Whitney Tilson’s email to investors discussing Finland vs. Sweden in fighting the coronavirus.
Q2 2020 hedge fund letters, conferences and more
6) Sweden’s approach to fighting the coronavirus continues to be highly controversial. This chart from the Financial Times shows that Finland seems to have done a much better job, with fewer deaths and less economic decline:
However, David Capital‘s Adam Patinkin replies:
Neither of those things are true.
First, if you look at “all-cause” mortality, not just the coronavirus, Sweden has negative all-cause mortality this year vs. Finland having positive all-cause mortality. More people have died this year in Finland than in a normal year and fewer have died in Sweden than in a normal year, full stop. Sweden has outperformed from a health perspective.
Second, there is a massive definitional issue. You literally cannot compare coronavirus deaths in Sweden to Finland. In Sweden, it’s marked as a coronavirus death if the person had COVID at any time within the 30 days [prior to their] death… regardless of the actual proximate cause (car accident, suicide, murder, etc.). In Finland, COVID deaths in nursing homes were not counted for a substantial portion of the crisis. In nursing homes! Now, Finland has gone back and added some of those, but it is pretty clear that Finland’s death count is substantially under what most other nations would count, and especially relative to Sweden.
Third, remember that Sweden had an extremely light flu season in 2019. There is a meaningful correlation between the severity of flu seasons in 2019 and the impact of COVID in 2020. Sweden was already fighting with one hand behind its back, and it still came out ahead of Finland in all-cause mortality.

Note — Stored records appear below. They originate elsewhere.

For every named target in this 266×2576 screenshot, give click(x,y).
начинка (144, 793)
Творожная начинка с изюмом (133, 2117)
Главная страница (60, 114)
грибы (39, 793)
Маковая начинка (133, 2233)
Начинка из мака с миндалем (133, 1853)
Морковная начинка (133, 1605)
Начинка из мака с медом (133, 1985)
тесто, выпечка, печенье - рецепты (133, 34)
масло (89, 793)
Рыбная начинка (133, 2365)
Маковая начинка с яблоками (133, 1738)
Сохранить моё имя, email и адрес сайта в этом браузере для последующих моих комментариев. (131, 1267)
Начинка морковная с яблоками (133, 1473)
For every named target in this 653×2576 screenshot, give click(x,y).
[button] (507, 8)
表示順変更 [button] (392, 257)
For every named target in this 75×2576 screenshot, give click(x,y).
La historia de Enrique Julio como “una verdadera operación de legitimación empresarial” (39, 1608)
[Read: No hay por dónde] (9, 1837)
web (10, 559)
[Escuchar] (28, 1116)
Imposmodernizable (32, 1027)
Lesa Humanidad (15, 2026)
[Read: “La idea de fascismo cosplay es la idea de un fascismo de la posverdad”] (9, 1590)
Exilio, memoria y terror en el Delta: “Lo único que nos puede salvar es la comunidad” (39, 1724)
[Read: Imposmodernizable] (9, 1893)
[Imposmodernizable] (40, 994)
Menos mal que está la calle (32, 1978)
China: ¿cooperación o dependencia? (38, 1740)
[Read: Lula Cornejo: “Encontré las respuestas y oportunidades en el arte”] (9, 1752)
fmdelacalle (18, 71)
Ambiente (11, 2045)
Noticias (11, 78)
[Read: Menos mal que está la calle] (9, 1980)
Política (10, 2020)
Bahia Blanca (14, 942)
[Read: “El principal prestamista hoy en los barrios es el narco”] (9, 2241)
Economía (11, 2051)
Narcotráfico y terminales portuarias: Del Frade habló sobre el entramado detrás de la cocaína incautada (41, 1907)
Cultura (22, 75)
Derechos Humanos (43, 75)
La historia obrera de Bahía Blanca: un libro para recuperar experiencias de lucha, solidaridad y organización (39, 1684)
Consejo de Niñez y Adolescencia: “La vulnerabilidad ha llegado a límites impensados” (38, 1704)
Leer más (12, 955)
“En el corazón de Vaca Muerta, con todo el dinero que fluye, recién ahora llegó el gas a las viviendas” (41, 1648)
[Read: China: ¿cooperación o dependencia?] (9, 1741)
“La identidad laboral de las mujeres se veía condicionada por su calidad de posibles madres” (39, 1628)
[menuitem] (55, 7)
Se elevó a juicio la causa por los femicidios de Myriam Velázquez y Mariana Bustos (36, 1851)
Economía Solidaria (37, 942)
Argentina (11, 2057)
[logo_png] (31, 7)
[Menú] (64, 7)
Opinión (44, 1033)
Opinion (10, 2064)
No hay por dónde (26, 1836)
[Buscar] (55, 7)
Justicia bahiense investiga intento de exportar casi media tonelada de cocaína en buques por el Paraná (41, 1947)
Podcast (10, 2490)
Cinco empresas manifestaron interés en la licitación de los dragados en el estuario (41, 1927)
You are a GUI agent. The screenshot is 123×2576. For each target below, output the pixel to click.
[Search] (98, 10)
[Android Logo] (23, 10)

Fourth, remember that Finland was one of the “lightest touch” lockdowns in the EU. It looks far more like Sweden than the U.K. So it locked down, but relative to the rest of the world it was a short and light lockdown.
The School Lockdown In Finland
Fifth, one area of key difference is that Finland closed its schools. That is a terrible strategy. One study showed that the school lockdown in Finland did not reduce infections vs. having no school lockdown in Sweden. It was a wasteful, bad policy choice.

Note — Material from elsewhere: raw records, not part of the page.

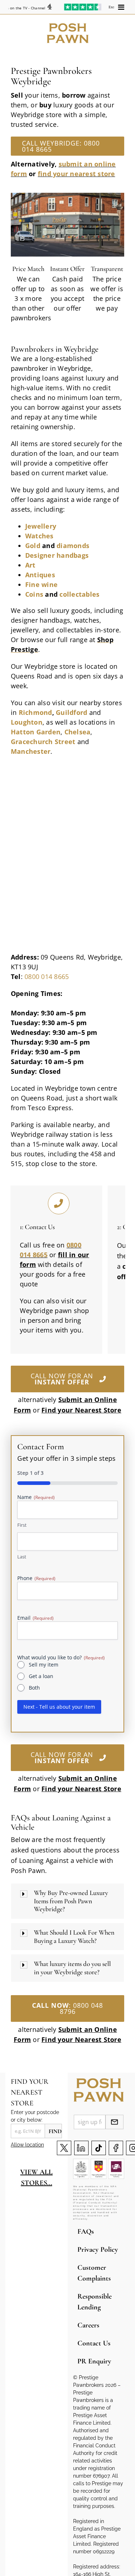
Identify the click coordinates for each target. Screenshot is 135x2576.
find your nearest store (76, 173)
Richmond (35, 712)
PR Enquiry (94, 2361)
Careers (88, 2325)
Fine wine (41, 584)
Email (35, 1617)
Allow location (27, 2145)
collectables (79, 594)
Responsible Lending (94, 2302)
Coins (34, 594)
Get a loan (41, 1676)
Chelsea (77, 732)
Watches (39, 535)
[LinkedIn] (81, 2148)
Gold (32, 545)
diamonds (73, 545)
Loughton (26, 722)
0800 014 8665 (46, 976)
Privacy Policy (97, 2249)
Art (30, 565)
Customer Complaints (94, 2273)
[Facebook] (116, 2148)
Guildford (71, 712)
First (22, 1525)
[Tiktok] (98, 2148)
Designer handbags (57, 555)
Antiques (40, 574)
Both (34, 1687)
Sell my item (43, 1664)
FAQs (85, 2231)
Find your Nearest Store (81, 2039)
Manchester (31, 751)
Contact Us (94, 2343)
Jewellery (40, 526)
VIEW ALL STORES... (36, 2177)
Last (21, 1556)
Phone (36, 1578)
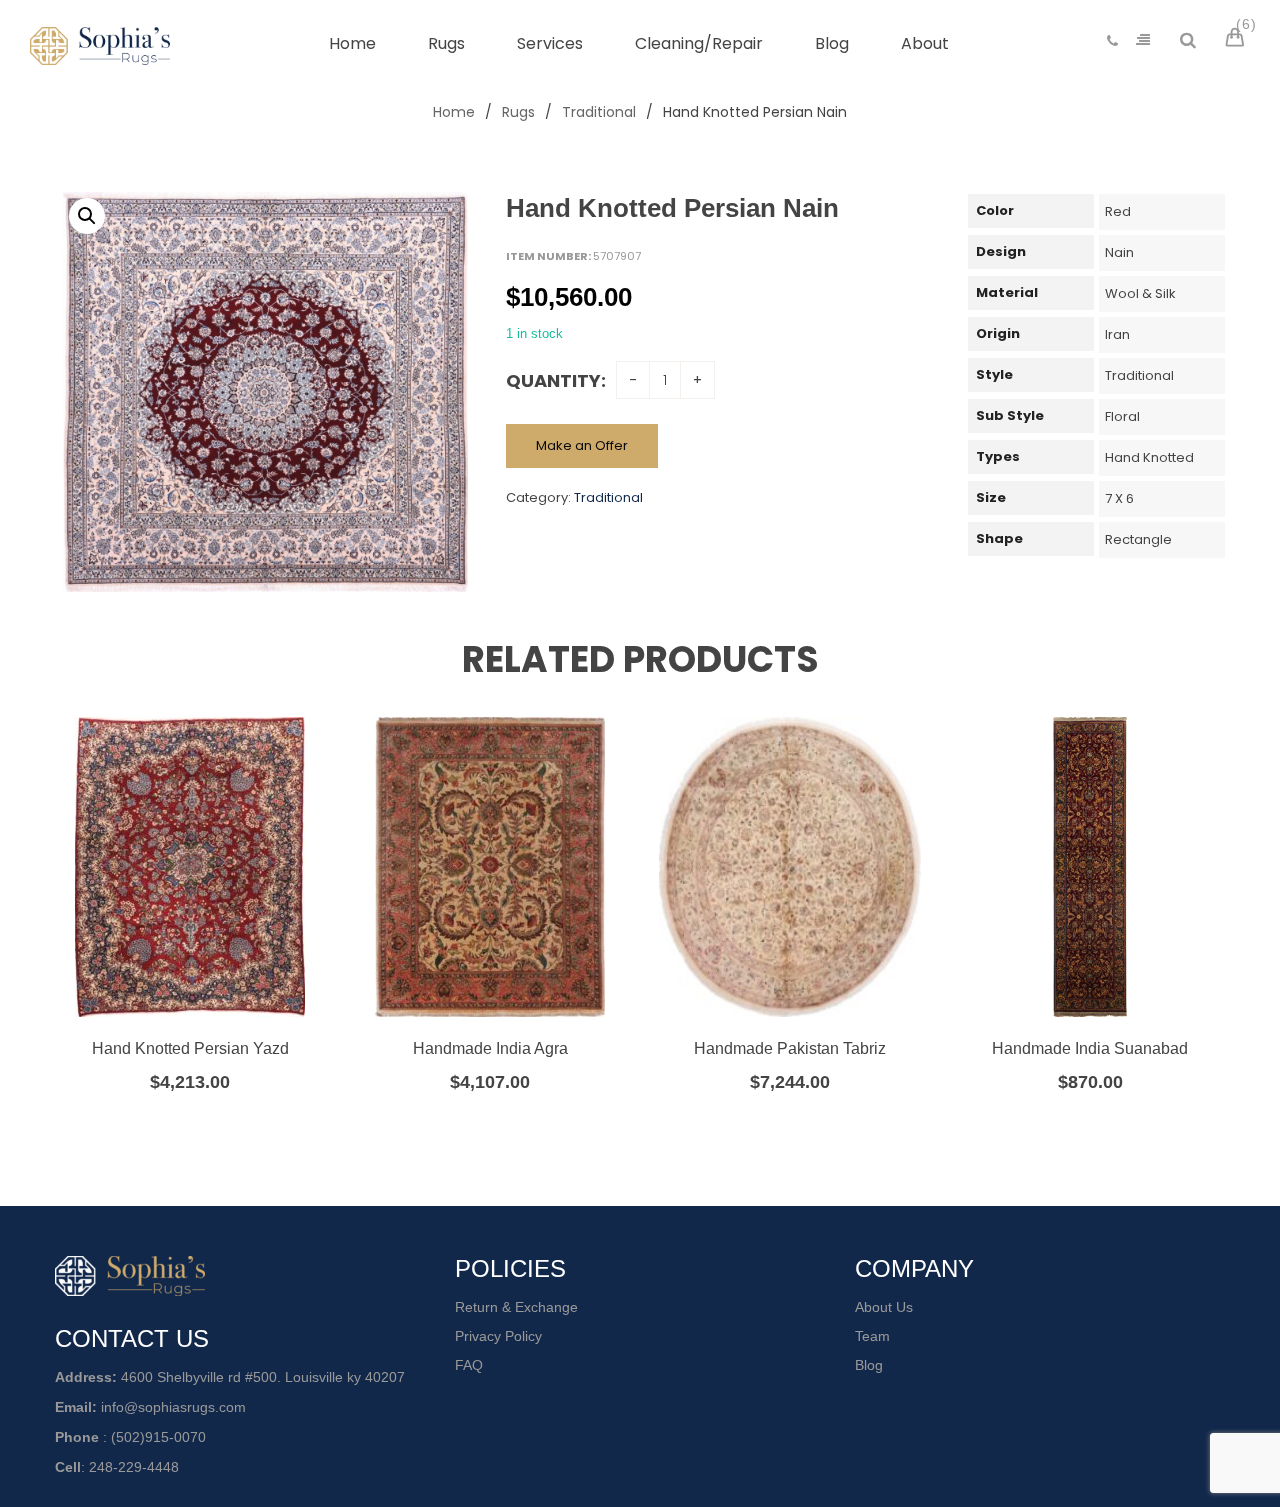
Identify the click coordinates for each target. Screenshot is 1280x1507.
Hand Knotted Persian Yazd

Sixth, the economy. Sweden is a heavily export-dependent economy (Saab cars, forestry, etc.) whereas Finland has a much more stable, services-oriented economy. Sweden should have done far worse. I had my analyst pull H1 GDP, and he had Sweden at -3.5% in H1 2020 vs. Finland at -3.8% in H1 2020. Finland should have blown Sweden out of the water, but instead Sweden edged ahead. That is a massive win.

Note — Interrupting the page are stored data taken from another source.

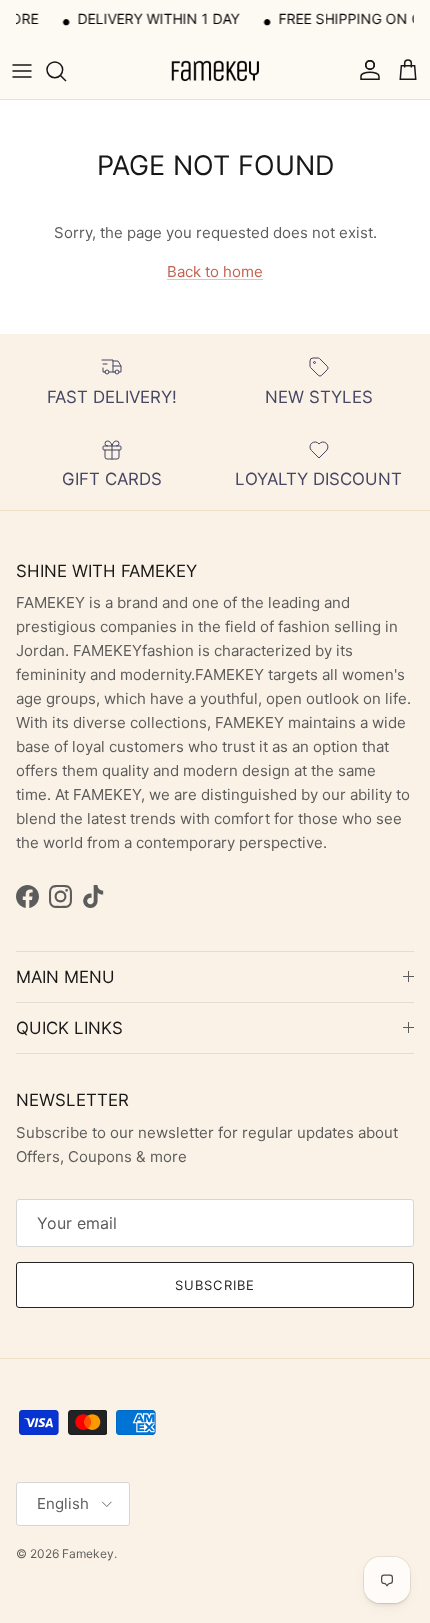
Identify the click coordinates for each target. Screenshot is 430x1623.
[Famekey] (215, 70)
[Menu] (22, 71)
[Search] (66, 71)
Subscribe (214, 1285)
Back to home (215, 271)
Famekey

A better economy. Fewer deaths. Schools open full-time. Sweden crushed Finland… and Finland had only a moderate lockdown. If you compare Sweden to countries that locked down harder (and/or that remain locked down, even as the disease is effectively over in Sweden and life is mostly back to normal), it’s a total blow-out.
Thank you, Adam!
Sweden is doing so well that even the New York Times is writing about it: Vilified Early Over Lax Virus Strategy, Sweden Seems to Have Scourge Controlled.